I think social media platforms as they exist today aren’t serving people correctly, because they are incentivized in the wrong ways:

  1. When the platform optimizes for DAUs, it doesn’t care when people create alt / fake accounts, because it boosts the platform’s user numbers
  2. When the platform optimizes for engagement, it doesn’t care if content that is posted is clickbait / ragebait / outright lies, because those still boost engagement
  3. When the platform optimizes for UGC produced on a platform (comments / submissions / posts / etc), the platform don’t care if that content is generated by bots, or if the content is just blatantly stolen from TV/Movies/YouTube, etc as it gives users more “stuff” to view
  4. When the platform optimizes for reach, it doesn’t care if it gives its user’s data up to whoever wants to take it, if it means you can be integrated into more platforms
  5. When the platform optimizes for monetization, it doesn’t care that it is selling user data to give advertisers the best way to target, and it doesn’t really care that users are mainly seeing ads vs actual interesting content (except giving them just enough content to make them not close the app)

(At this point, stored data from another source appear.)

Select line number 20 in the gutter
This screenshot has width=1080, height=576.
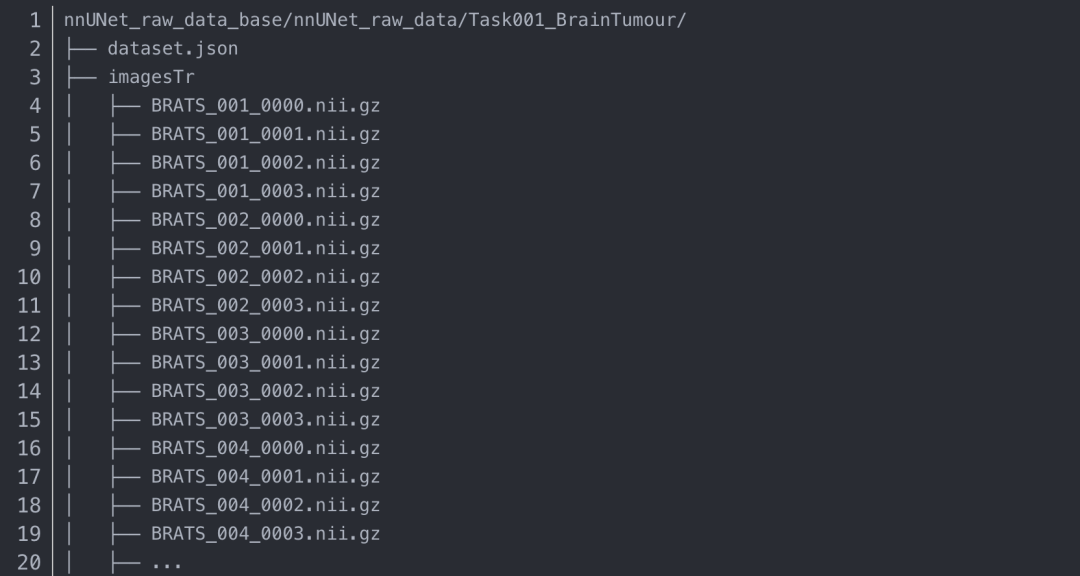[x=29, y=563]
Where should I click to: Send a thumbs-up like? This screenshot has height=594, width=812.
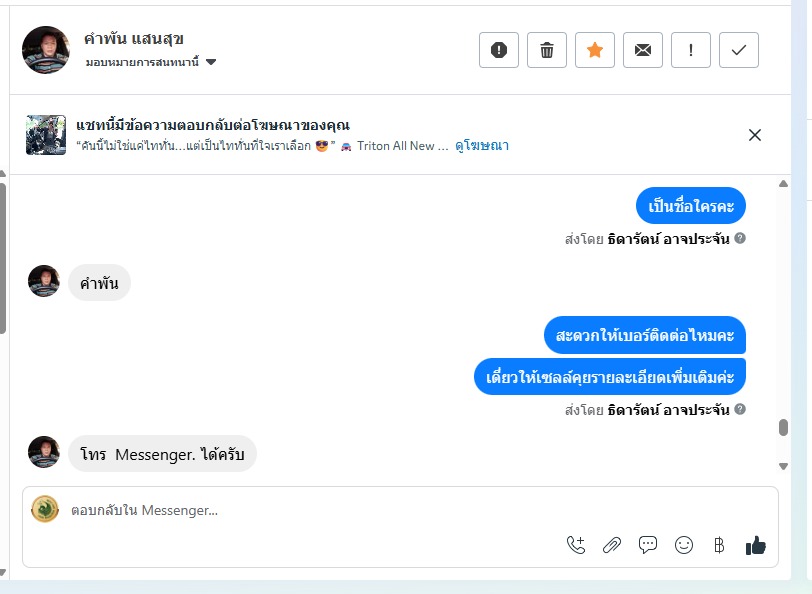(755, 545)
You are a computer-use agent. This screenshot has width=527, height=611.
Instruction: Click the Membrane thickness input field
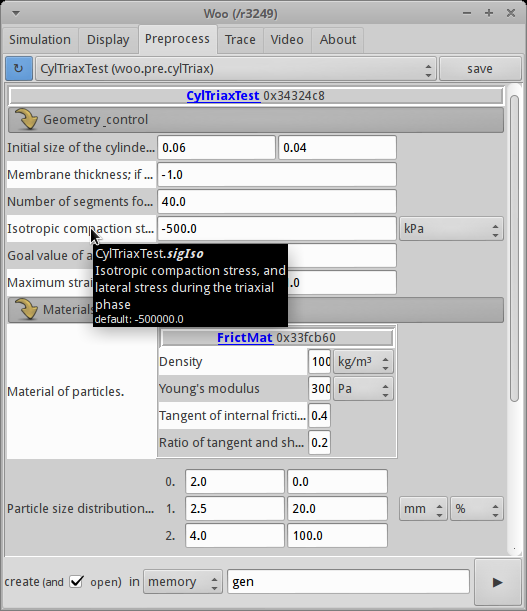[x=277, y=175]
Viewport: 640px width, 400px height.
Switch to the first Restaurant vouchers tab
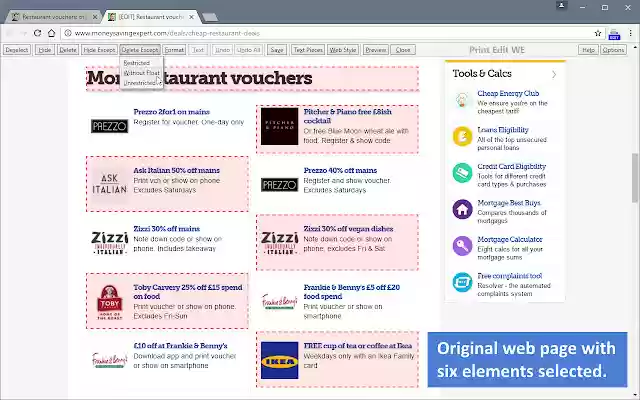[x=53, y=17]
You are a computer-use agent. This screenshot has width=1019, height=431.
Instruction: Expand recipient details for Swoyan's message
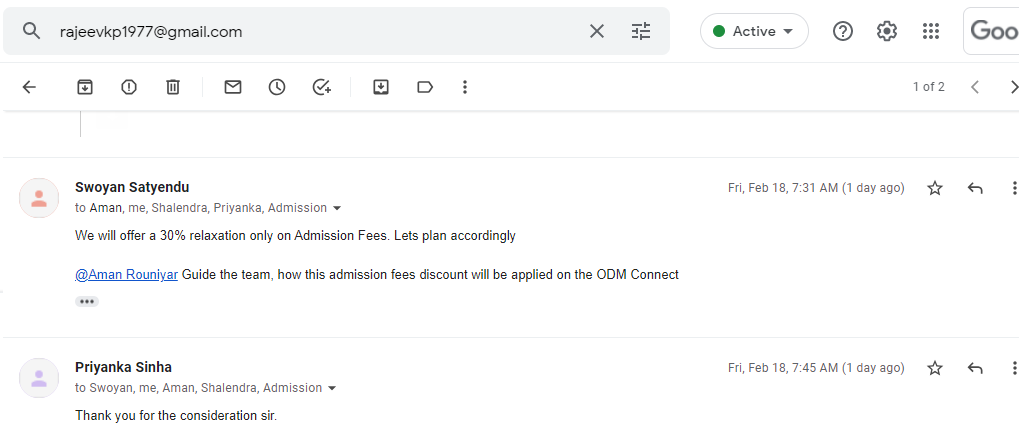tap(337, 208)
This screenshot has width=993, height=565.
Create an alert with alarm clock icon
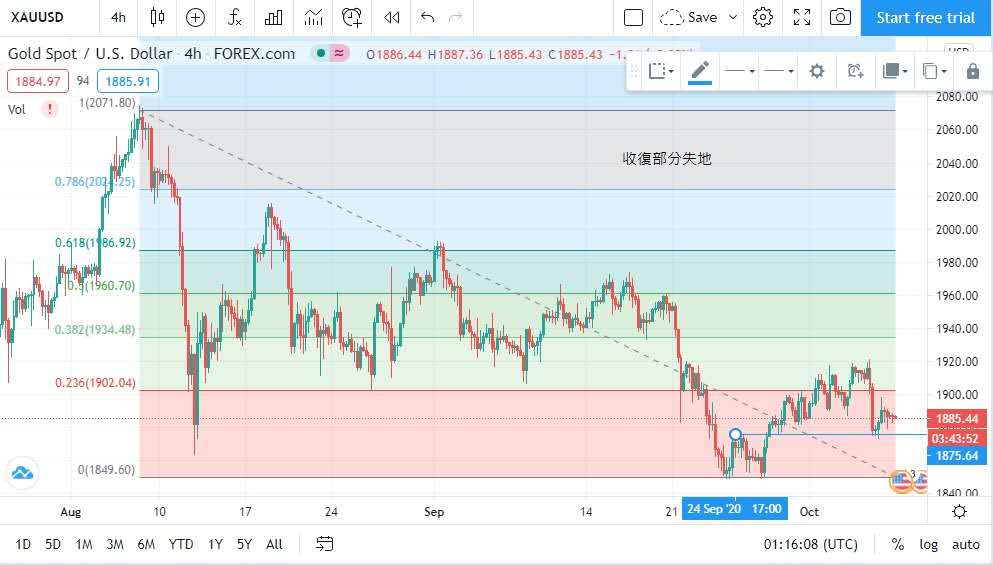click(x=352, y=17)
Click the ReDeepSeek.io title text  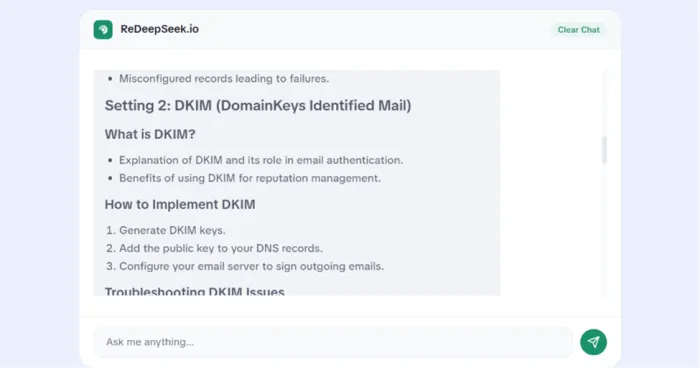(159, 29)
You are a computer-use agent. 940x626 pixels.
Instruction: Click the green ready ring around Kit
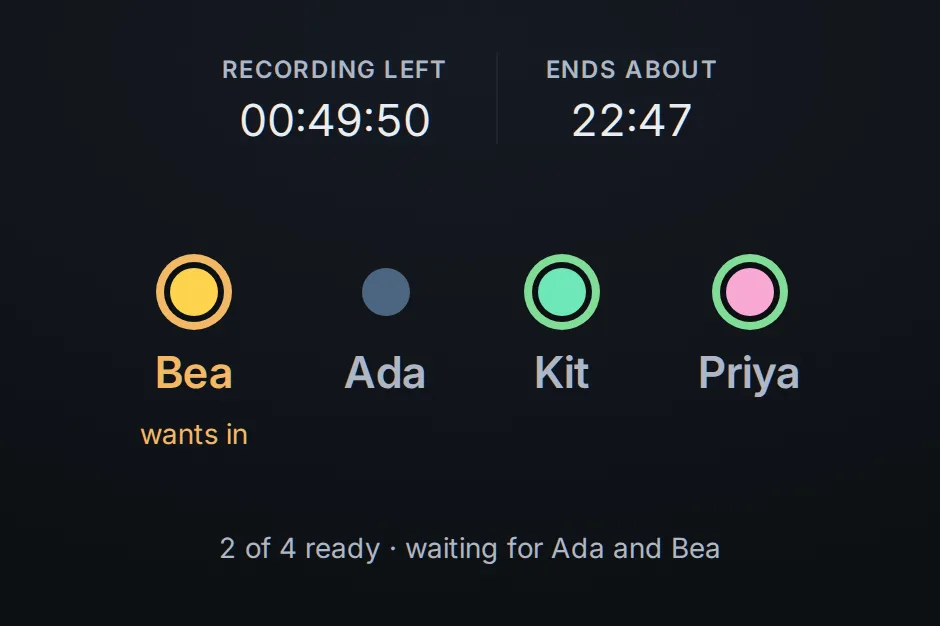click(x=562, y=258)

All existing large social media platforms of today use one or more (if not all) of the above methods to incentivize users to consume, engage, and create content on the app — and that’s been the state of the social web for the past ~30 years.

But noticeably absent from the social web has been a focus on features that help us be social. When TikTok rolled out the TikTok shop, for example, no user thought to themselves “…You know, I feel like I’m not seeing enough advertisements. What I really want is for every third video to also be someone re-selling a $5 item from china for $25″.

So, if today’s social media platforms aren’t helping us be social in productive ways, what’s the solution? Well, it starts by first un-learning all the “known” truths about social media we have in our mind so far, and to do that, we first need to talk through the various problems in-depth that exist on social media platforms today.

Today, I hope to lay out all the problems that I believe exist with social media platforms currently, and then, in the coming weeks, suggest some potential solutions if I were to build a new social media app in 20251. I’ll probably get a lot of things wrong along the way, but hopefully it will spur someone out there to implement and solve at least some of these issues.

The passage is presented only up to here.